Ex-dirigentes do INSS citam envolvimento de filho do presidente Lula na “Farra do INSS”
Ex-integrantes da alta cúpula do Instituto Nacional do Seguro Social (INSS) estão em processo avançado de delação premiada e revelaram nomes de peso da política nacional. A apuração feita pelo Metrópoles mostra que o ex-procurador da autarquia, Virgílio Antônio Ribeiro de Oliveira Filho, e o ex-diretor de Benefícios, André Fidelis, apontaram o envolvimento de Fábio Luís Lula da Silva, o Lulinha, filho mais velho do presidente Lula, além de políticos ligados ao Centrão.
Virgílio Filho, servidor de carreira da Advocacia-Geral da União (AGU), atuava como procurador do INSS e é acusado pela Polícia Federal de ter recebido R$ 11,9 milhões de empresas ligadas às entidades que promoviam descontos ilegais em aposentadorias. Do total, R$ 7,5 milhões teriam vindo de empresas controladas por Antônio Carlos Camilo Antunes, conhecido como Careca do INSS.
Segundo os investigadores, parte dos valores foi repassada para empresas e contas bancárias da esposa de Virgílio, a médica Thaisa Hoffmann Jonasson, também presa. A PF identificou ainda um aumento patrimonial de R$ 18,3 milhões, incluindo a compra de um apartamento de R$ 5,3 milhões em Curitiba e a reserva de outro de R$ 28 milhões em Balneário Camboriú.
Já André Fidelis, que ocupou a diretoria de Benefícios do INSS entre 2023 e 2024, teria recebido R$ 3,4 milhões em propina. Durante sua gestão, foi o responsável por habilitar 14 entidades por meio de Acordos de Cooperação Técnica (ACT), que resultaram em descontos de R$ 1,6 bilhão nos benefícios de aposentados. O filho do ex-diretor, Eric Fidelis, também foi preso no âmbito da investigação.
Entre os políticos mencionados pelos delatores aparece Flávia Péres (ex-Flávia Arruda), que foi ministra da Secretaria de Relações Institucionais no governo Jair Bolsonaro. É a primeira vez que seu nome surge associado ao esquema. Flávia, casada com o economista Augusto Lima, nega qualquer envolvimento.
Após a divulgação das informações, a defesa de Fábio Luís Lula da Silva afirmou que ele não conhece os delatores e que jamais manteve qualquer relação financeira, pessoal ou profissional com eles.

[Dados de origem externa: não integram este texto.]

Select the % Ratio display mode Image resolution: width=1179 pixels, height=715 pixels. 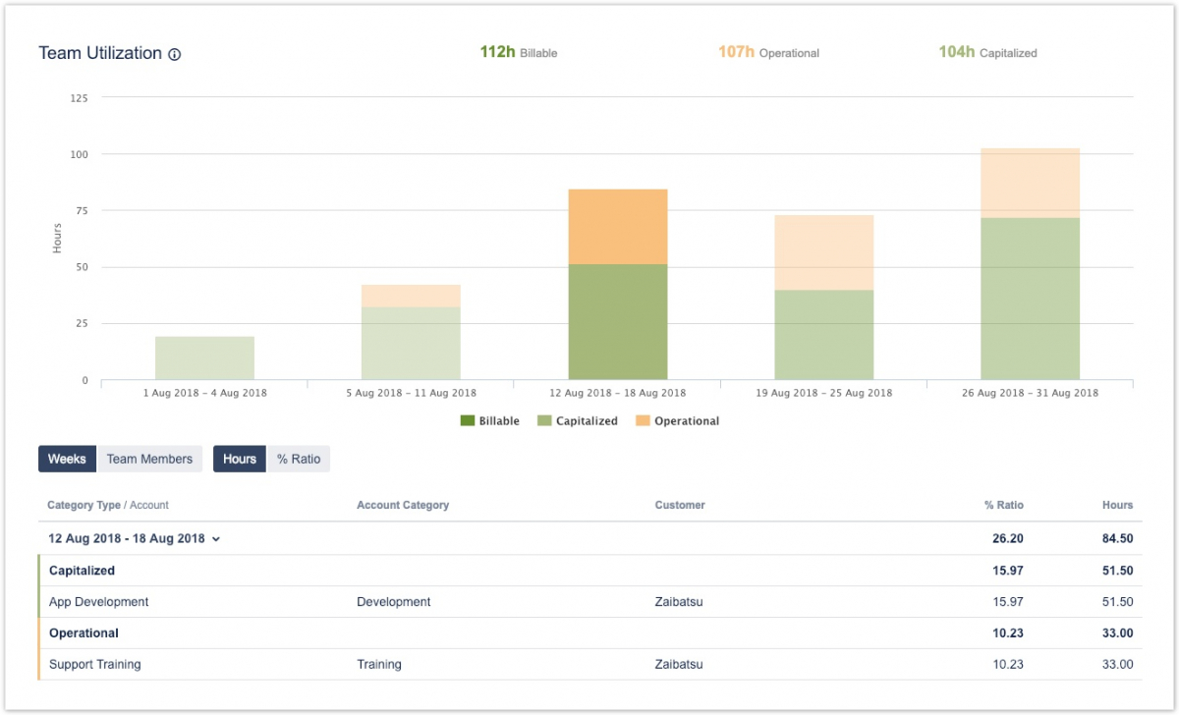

O advogado Guilherme Suguimori Santos declarou que Lulinha não participou de fraudes ou desvios e não recebeu valores oriundos do esquema. A nota também ressalta que negociações de delação são sigilosas por lei e que não há dados concretos sobre o conteúdo das supostas colaborações.
Segundo a defesa, a divulgação de informações sem comprovação ocorre em um momento político sensível, às vésperas da sessão da CPMI do INSS, e seria usada para fins políticos. Lulinha também solicitou ao Supremo Tribunal Federal (STF) acesso aos autos da investigação para prestar esclarecimentos, mas ainda não obteve resposta.
Contexto da investigação
As delações se inserem na Operação Sem Desconto, que apura a chamada Farra do INSS, esquema bilionário de descontos ilegais em aposentadorias. O empresário Careca do INSS também negocia acordo de colaboração, após familiares se tornarem alvo da Polícia Federal.